Puis il s’adresse à nouveau à moi, sur le ton vexant de quelqu’un qui vous croit plus bête que lui.
– Je suis le Chancelier royal. La plus haute autorité du royaume après la Reine. Je serai bref, écoutez bien. Nous avons besoin de vous. Un espion au service de nos ennemis sévit à Coronora. Un individu capable d’échapper à tous nos gardes, à toutes nos protections. On l’a surnommé le fantôme ! Il vole de toit en toit, armé d’une grande perche.
– JE SAIS DE QUI VOUS PARLEZ. SON BÂTON ET MA MÂCHOIRE ONT DÉJÀ FAIT CONNAISSANCE.
– Vous ne pouvez ignorer que le cousin de la Reine s’est lancé à la conquête du royaume. Son but ultime est de prendre Coronora. L’espion fantôme travaille pour ce félon ! Il dérobe à notre nez, à notre barbe, de précieux documents décrivant nos forces et nos défenses. Grâce à cet individu, l’Archiduc de Motte-Brouillasse connaîtra tous les points faibles de Coronora. Il faut arrêter cet espion !
– CAPTURER VOTRE FANTÔME ? C’EST CE QUE VOUS ATTENDEZ DE MOI ?
– Exactement ! Neutralisez l’espion fantôme. Mort ou vif. La récompense sera énorme. Cinq cents ducats d’or pour vous, Chat Noir ! Vous acceptez ?
– JE NE SUIS PAS UN ASSASSIN. ET VOTRE OR NE M’INTÉRESSE PAS.
Le chancelier en reste bouche bée. Il n’avait pas prévu de se voir refuser une somme pareille. Je le regarde tricoter des sourcils tandis qu’il cherche quelle autre proposition me faire. Finalement, il abandonne en soupirant.
– Eh bien, bandit, faites votre offre. Que souhaitez-vous contre la capture du fantôme ?
– CE QUE JE SOUHAITE ? DÉFENDRE LE TRÔNE DE NOTRE REINE BIEN-AIMÉE. RENDRE LA PAIX AU ROYAUME. QUE NOS ENNEMIS SE BRISENT CONTRE LES MURS DE CORONORA ! ET VOIR NOTRE SOUVERAINE ÉCRASER LES SERPENTS QUI MENACENT SON RÈGNE !
– Vive la Reine !
– Vive la Reine !
Le Chancelier et le Connétable se sont exclamés comme par réflexe. Puis ils se regardent, médusés. Les voici bien surpris par mes paroles d’allégeance.
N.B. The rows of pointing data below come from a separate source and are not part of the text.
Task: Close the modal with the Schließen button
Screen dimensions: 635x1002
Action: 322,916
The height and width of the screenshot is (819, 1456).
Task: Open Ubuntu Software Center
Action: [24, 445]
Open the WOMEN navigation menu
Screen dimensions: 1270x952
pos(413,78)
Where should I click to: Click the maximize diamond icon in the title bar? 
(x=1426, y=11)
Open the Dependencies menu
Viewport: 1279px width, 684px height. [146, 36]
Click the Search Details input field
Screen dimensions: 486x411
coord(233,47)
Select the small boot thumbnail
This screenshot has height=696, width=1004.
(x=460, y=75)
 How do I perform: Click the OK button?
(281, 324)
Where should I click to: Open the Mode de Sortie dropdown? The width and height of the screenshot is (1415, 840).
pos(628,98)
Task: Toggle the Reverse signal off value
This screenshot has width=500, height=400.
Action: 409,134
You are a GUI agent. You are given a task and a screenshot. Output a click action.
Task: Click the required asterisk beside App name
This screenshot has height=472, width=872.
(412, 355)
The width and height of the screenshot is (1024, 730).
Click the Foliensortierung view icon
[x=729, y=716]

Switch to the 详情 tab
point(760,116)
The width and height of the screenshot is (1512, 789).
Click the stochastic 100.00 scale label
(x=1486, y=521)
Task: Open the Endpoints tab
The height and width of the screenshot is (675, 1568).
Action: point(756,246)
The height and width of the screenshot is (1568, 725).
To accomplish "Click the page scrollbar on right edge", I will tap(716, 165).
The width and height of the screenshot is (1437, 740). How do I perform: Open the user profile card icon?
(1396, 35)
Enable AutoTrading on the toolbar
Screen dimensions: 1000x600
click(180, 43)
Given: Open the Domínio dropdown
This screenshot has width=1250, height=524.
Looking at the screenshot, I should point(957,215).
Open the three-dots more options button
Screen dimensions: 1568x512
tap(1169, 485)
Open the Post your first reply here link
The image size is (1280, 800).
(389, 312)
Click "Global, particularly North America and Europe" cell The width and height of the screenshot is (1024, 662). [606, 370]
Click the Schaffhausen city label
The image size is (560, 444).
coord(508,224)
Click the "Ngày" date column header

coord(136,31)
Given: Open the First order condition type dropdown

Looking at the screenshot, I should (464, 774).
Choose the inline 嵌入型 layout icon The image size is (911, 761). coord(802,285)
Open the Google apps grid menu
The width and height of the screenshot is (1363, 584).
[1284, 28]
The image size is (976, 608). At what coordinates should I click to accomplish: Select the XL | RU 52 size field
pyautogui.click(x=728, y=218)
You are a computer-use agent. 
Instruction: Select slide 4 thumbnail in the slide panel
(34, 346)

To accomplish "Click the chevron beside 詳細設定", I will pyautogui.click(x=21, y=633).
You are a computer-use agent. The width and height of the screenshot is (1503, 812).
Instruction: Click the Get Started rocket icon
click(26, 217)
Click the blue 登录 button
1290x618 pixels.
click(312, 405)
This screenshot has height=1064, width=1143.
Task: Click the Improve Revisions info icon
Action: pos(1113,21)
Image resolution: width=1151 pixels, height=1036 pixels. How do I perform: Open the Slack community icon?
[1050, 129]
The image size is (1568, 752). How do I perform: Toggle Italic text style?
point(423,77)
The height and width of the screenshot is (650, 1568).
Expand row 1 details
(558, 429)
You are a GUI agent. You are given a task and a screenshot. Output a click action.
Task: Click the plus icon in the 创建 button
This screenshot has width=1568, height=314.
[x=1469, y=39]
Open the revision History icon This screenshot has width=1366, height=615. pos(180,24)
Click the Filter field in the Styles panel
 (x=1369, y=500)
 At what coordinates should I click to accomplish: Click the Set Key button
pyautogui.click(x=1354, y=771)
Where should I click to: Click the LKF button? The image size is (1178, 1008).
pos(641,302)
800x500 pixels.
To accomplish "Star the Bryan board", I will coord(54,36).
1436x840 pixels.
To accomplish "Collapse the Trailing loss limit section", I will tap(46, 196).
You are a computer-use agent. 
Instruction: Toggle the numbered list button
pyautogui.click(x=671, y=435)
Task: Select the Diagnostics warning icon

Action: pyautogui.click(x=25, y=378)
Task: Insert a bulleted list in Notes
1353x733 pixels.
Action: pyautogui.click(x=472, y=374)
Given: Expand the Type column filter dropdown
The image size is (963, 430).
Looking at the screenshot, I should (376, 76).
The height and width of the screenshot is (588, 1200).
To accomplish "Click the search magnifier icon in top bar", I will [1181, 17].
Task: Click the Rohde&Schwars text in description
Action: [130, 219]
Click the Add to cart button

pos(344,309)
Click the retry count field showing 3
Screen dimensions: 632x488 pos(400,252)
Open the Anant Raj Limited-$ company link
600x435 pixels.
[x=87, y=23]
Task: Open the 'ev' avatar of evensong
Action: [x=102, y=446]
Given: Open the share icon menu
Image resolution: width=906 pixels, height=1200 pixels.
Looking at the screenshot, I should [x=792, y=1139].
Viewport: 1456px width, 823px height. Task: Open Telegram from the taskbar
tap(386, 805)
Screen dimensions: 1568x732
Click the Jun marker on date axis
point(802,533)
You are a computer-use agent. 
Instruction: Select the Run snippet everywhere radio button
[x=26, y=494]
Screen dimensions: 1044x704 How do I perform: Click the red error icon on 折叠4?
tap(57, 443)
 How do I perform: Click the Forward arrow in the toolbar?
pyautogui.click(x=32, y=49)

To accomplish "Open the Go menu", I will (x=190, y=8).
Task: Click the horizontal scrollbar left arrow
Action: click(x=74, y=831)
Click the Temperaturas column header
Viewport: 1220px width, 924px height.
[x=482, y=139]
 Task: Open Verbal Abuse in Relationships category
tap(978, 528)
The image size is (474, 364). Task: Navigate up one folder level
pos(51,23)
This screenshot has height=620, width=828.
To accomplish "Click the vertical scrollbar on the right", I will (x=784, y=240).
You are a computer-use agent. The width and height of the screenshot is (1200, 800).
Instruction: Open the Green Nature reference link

C’est qu’ils me prenaient pour un malandrin ! Ils ignorent que, depuis longtemps, Chat Noir lutte dans l’ombre contre l’Archiduc et le prince Viktar.
Au fond de la pièce, où l’obscurité est totale, un rire cristallin se fait entendre. Une voix de femme s’élève, mélodieuse et ferme :
– Connétable, allumez les chandeliers. Chancelier, faites approcher ce damoiseau.
– Majesté ! C’est d’une imprudence !
– Allons.
La lumière se répand dans la pièce. C’est un grand cabinet de travail, aux murs recouverts de tentures et d’étagères chargées de livres. Les meubles luxueux, de bois sombre travaillé, sont décorés à la feuille d’or. Un lourd tapis conduit jusqu’à une petite estrade. Elle porte un trône sans fioritures, où siège une femme vêtue de blanc et d’or. Sa grande taille est accentuée par son long cou et la haute coiffure qui prolonge sa tête au port royal. Au sommet de cette impressionnante femme scintille une couronne aux pointes en forme de cœur.
Je mets un genou à terre, tremblant d’émotion. Ma nervosité fait surgir les griffes de mes doigts et le connétable dégaine son épée. La Reine lui fait signe de rester calme.
– Eh bien, voici peut-être le plus étrange de mes sujets. Ma filleule avait raison, on doit pouvoir vous faire confiance.
– VOTRE MAJESTÉ, QUI EST CETTE FILLEULE ?
– Sibylle Boisjoly, la fille de mon fauconnier. Vous avez, je pense, tous deux un ami en commun.
La Reine se lève, me fixant du regard, un peu amusée. Puis, d’un geste de la main, elle me congédie d’un simple « Allez ! ». Je me redresse et saute par la fenêtre, me jetant vers une toiture éloignée dans un plongeon acrobatique. En disparaissant dans la nuit, j’ai l’impression d’être un chien de chasse qu’on lance sur la piste d’une proie trop forte pour lui.
1. Uniforme des domestiques et employés.